Erst vor der Senatsverwaltung für Bildung auf der anderen Seite des Alexanderplatzes treffen die FahrradfahrerInnen wieder auf über 1.000 DemonstrantInnen, die zu Fuß gegangen sind.

Auch die offiziellen Schüler- und Lehrervertreter hatten im Vorfeld das Störungspotential des Streiks für die Prüfungen kritisiert. „Die Tatsachen sprechen für sich, die Prüfungen finden statt“, sagt Ulrike Gesierich, die an einem Gymnasium in Tiergarten unterrichtet. „Die Schüler sehen das eher pragmatisch, entweder sie haben Unterrichtsausfall oder ein verbeamteter Lehrer übernimmt die Aufsicht.“ Sie fing 2004 als Lehrerin an – genau zu dem Zeit, als die Verbeamtung von LehrerInnen in Berlin beendet wurde. Am Wichtigsten für sie ist eine tarifverträgliche Regelung des Lohns, denn zur Zeit profitieren junge LehrerInnen in Berlin von einer außertariflichen Zulage, der sogenannten „Nebenabrede“, die aber jederzeit von der Regierung gekündigt werden könnte. Von ihrer Schule seien bis zu 90 Prozent der Angestellten zur Demonstration gekommen, schätzt sie.

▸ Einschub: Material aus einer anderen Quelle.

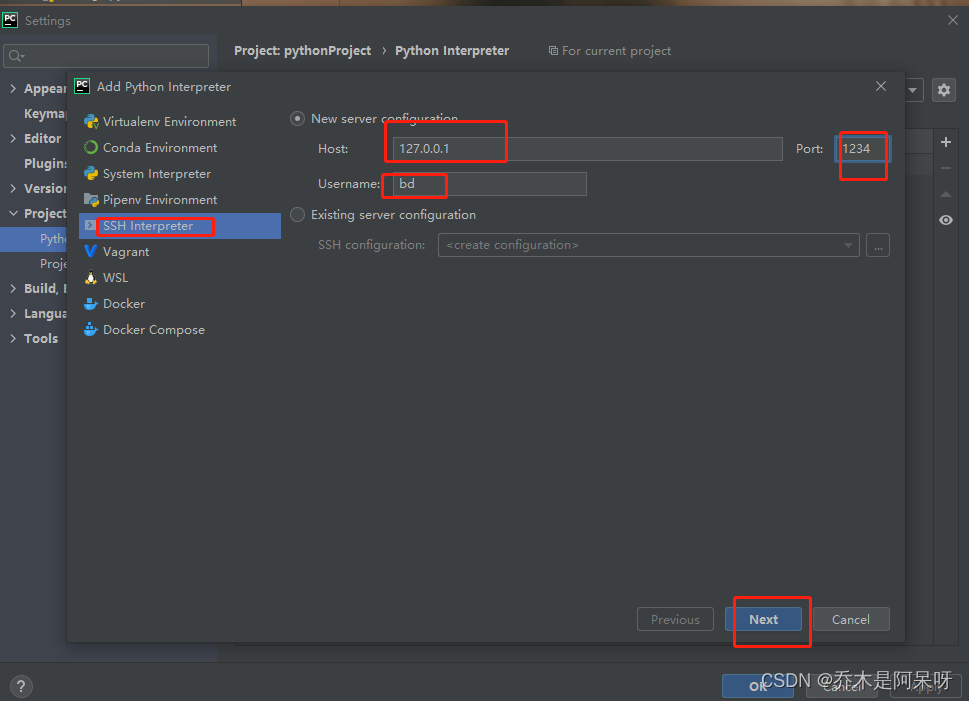The width and height of the screenshot is (969, 701).
Task: Choose the WSL interpreter option
Action: tap(112, 277)
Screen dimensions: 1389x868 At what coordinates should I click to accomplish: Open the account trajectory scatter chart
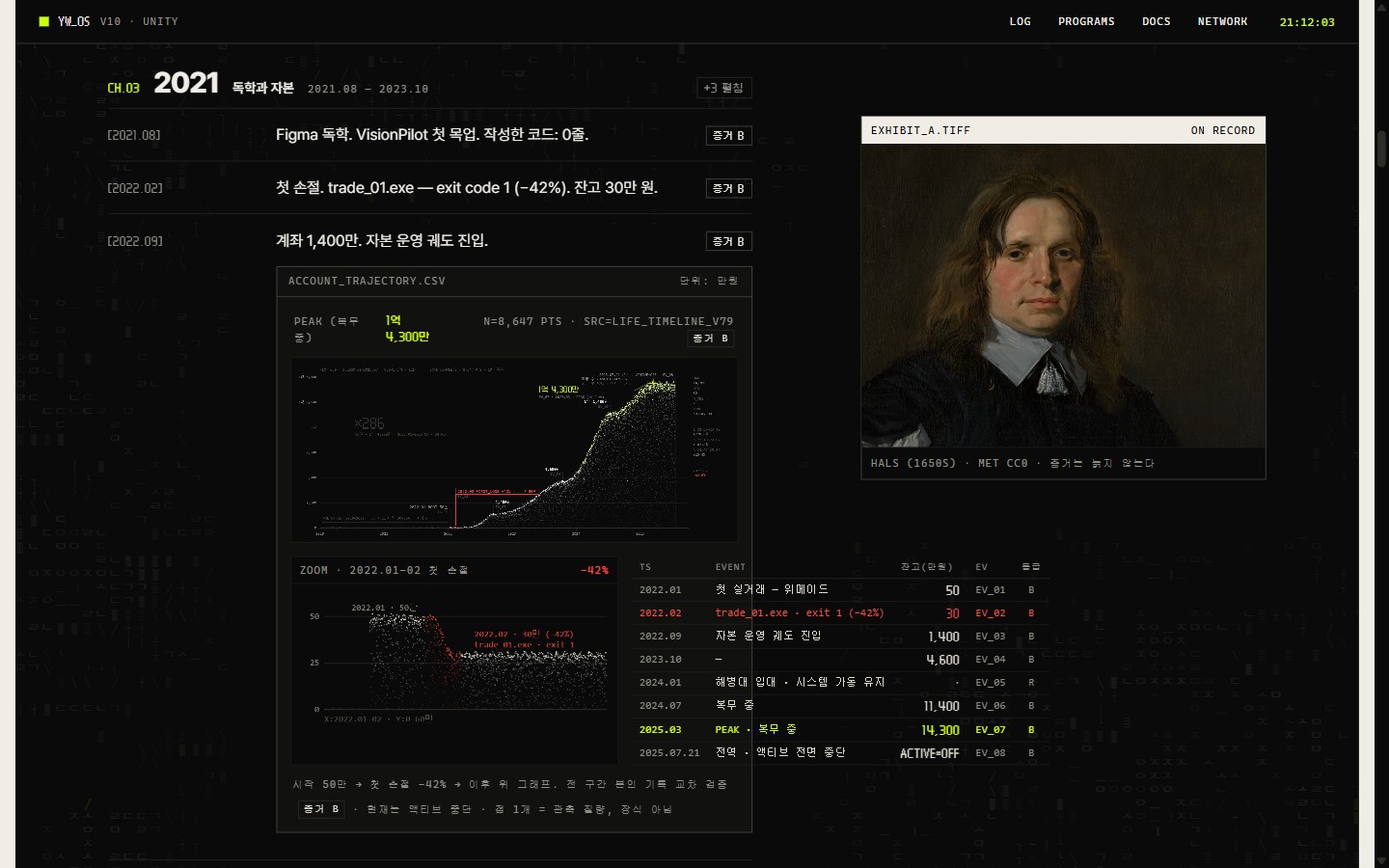click(514, 449)
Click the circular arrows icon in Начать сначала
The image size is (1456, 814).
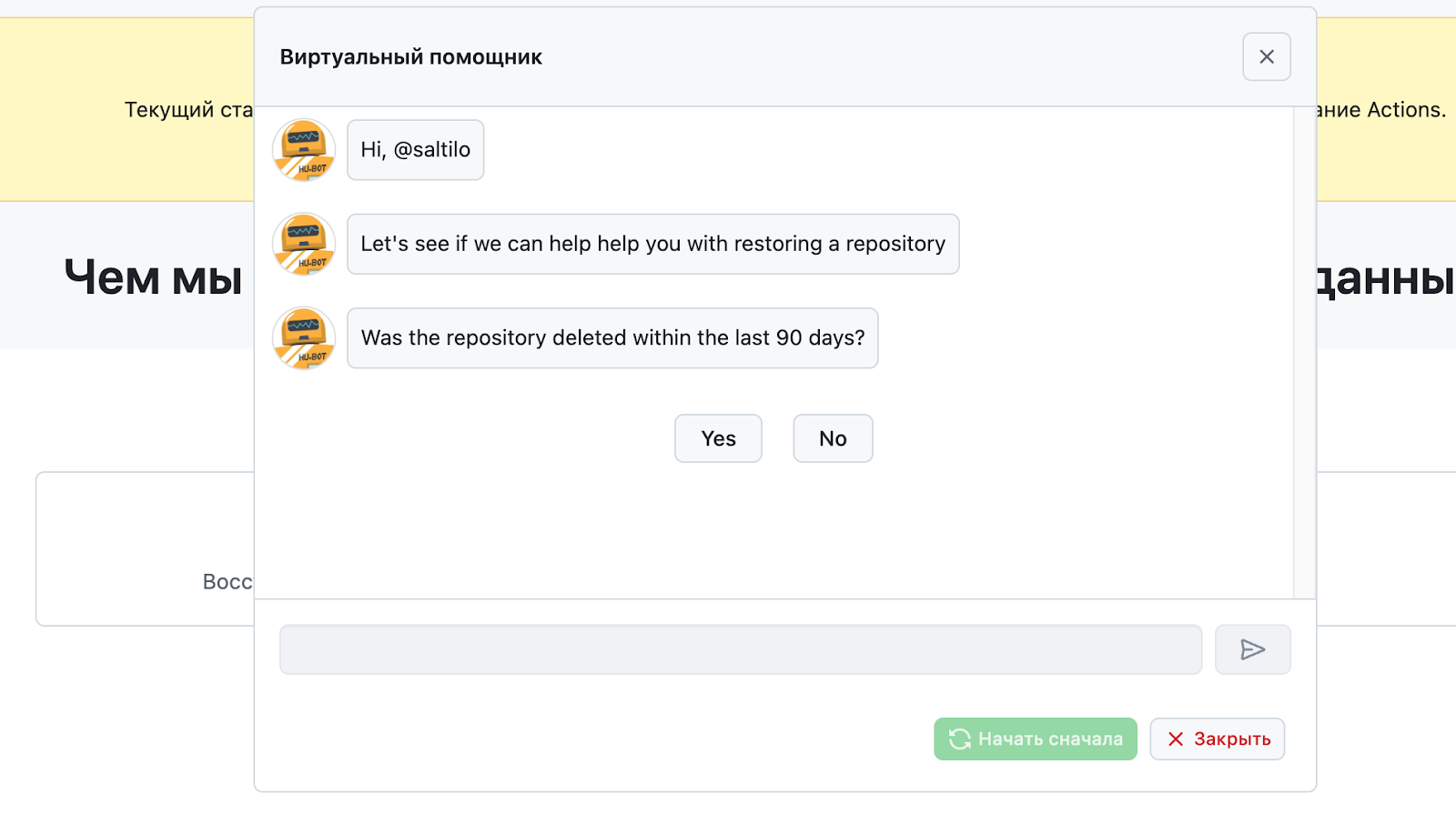click(x=959, y=739)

Anders an der Friedensburger Oberschule im Bezirk Charlottenburg-Wilmersdorf. Von dort sind nur halb so viele LehrerInnen gekommen wie bei den Warnstreiks in den letzten Monaten. „Bis gestern gab es diese Untersicherheit, ob überhaupt gestreikt werden darf“ sagt eine Lehrerin, die ihren Namen nicht in der Zeitung lesen will. Im Internet habe es sogar Aufrufe gegeben, dass streikende LehrerInnen gekündigt werden sollten.

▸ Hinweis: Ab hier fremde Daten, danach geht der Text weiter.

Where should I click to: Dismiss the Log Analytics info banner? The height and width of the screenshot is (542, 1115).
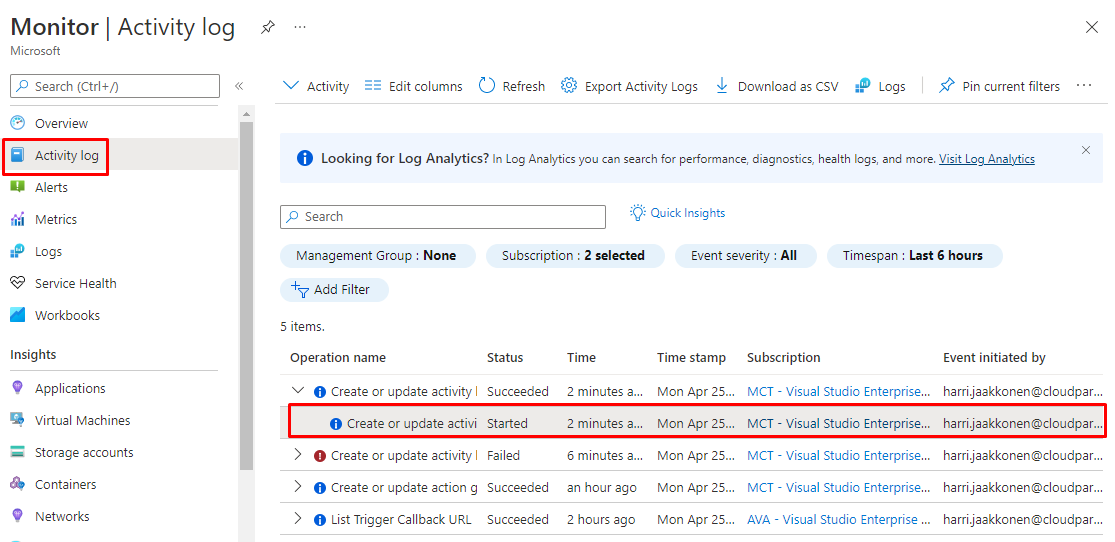[1086, 150]
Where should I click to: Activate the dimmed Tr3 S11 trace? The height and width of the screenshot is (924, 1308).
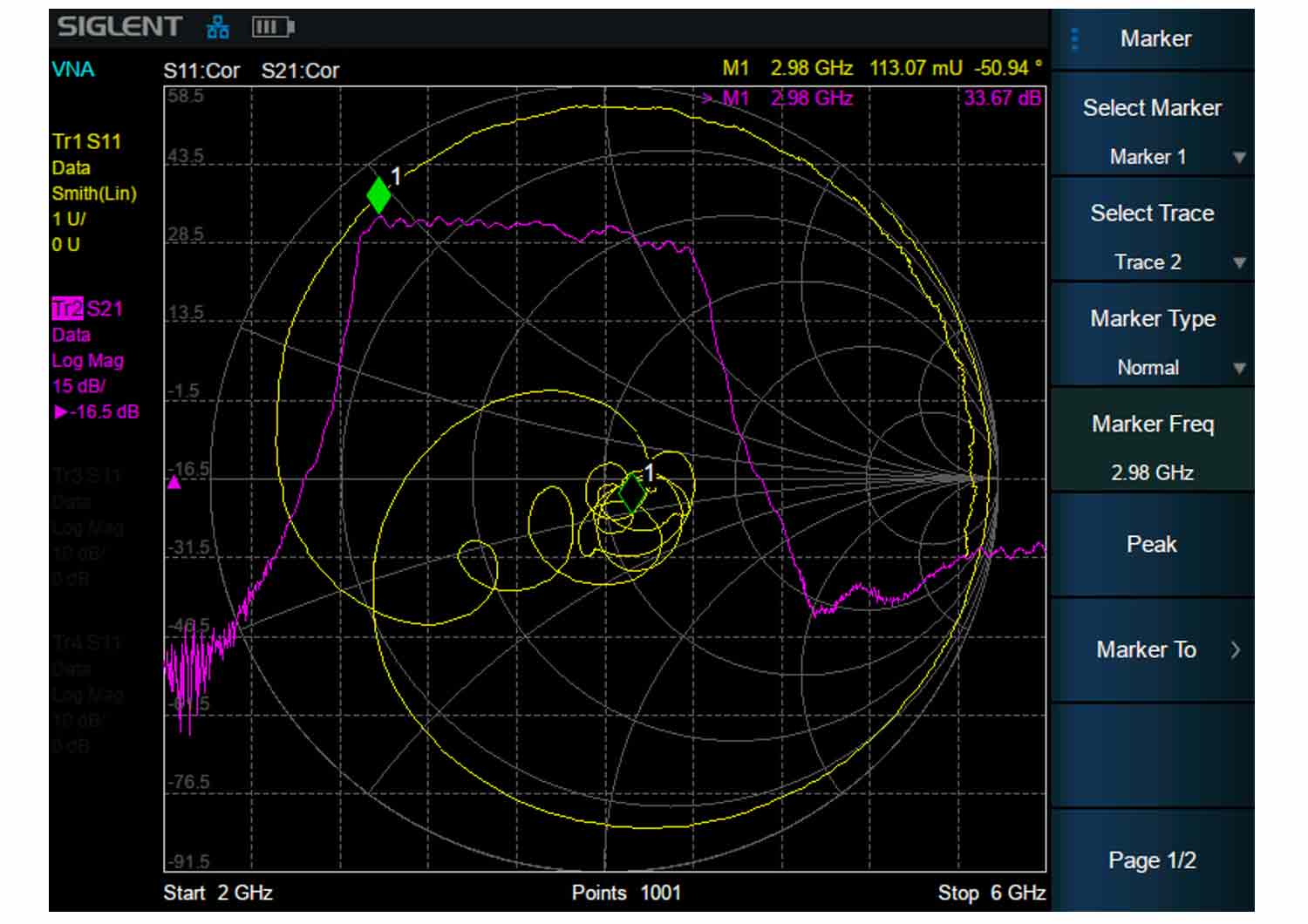click(86, 476)
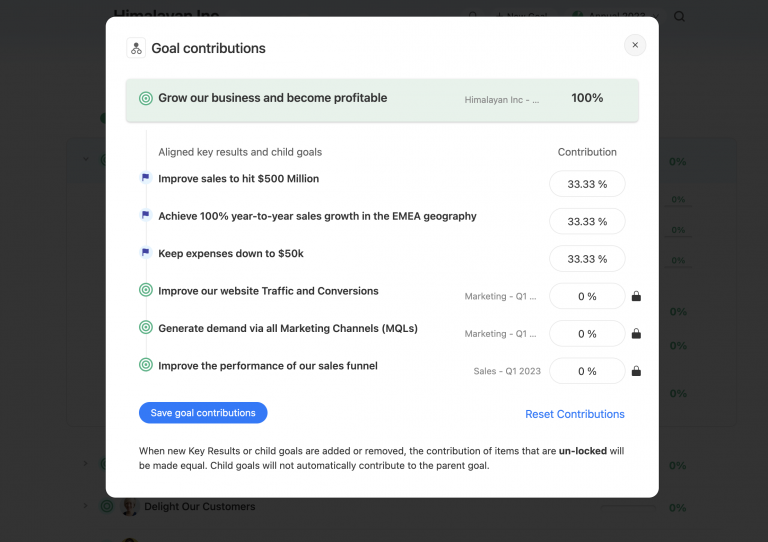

„Wir dürfen unsere Streiktermine jedoch nicht nach den Vorgaben der Arbeitgeber richten“ sagt der OSZ-Lehrer Sebastian Riks, der sich bei der Initiative „Bildet Berlin!“ engagiert. „Ich verstehe den Frust und ich kann auch frustriert sein, wenn bei Lufthansa oder der Post gestreikt wird. Aber das heißt noch lange nicht, dass ich eine Einschränkung des Streikrechts oder gar Berufsverbote fordere!“

Auch einige SchülerInnen lassen sich blicken. Kaja (14) vom John-Lennon-Gymnasium in Berlin-Mitte traf sich mit sechs LehrerInnen und sechs SchülerInnen in der großen Pause vor ihrer Schule. Die kleine Gruppe demonstrierte zusammen zum Streikauftakt hinter einem Transparent, auf dem „Lehrer und Schüler gemeinsam gegen das Bildungssystem“ zu lesen war – etwas missverständlich, wie sie selbst zugeben müssen. Die GEW ruft vom 13. bis zum 17. Mai zu einer Aktionswoche auf. Dazu hat sich jetzt ein SchülerInnenbündnis gebildet, das zu gemeinsamen Streiks aufruft.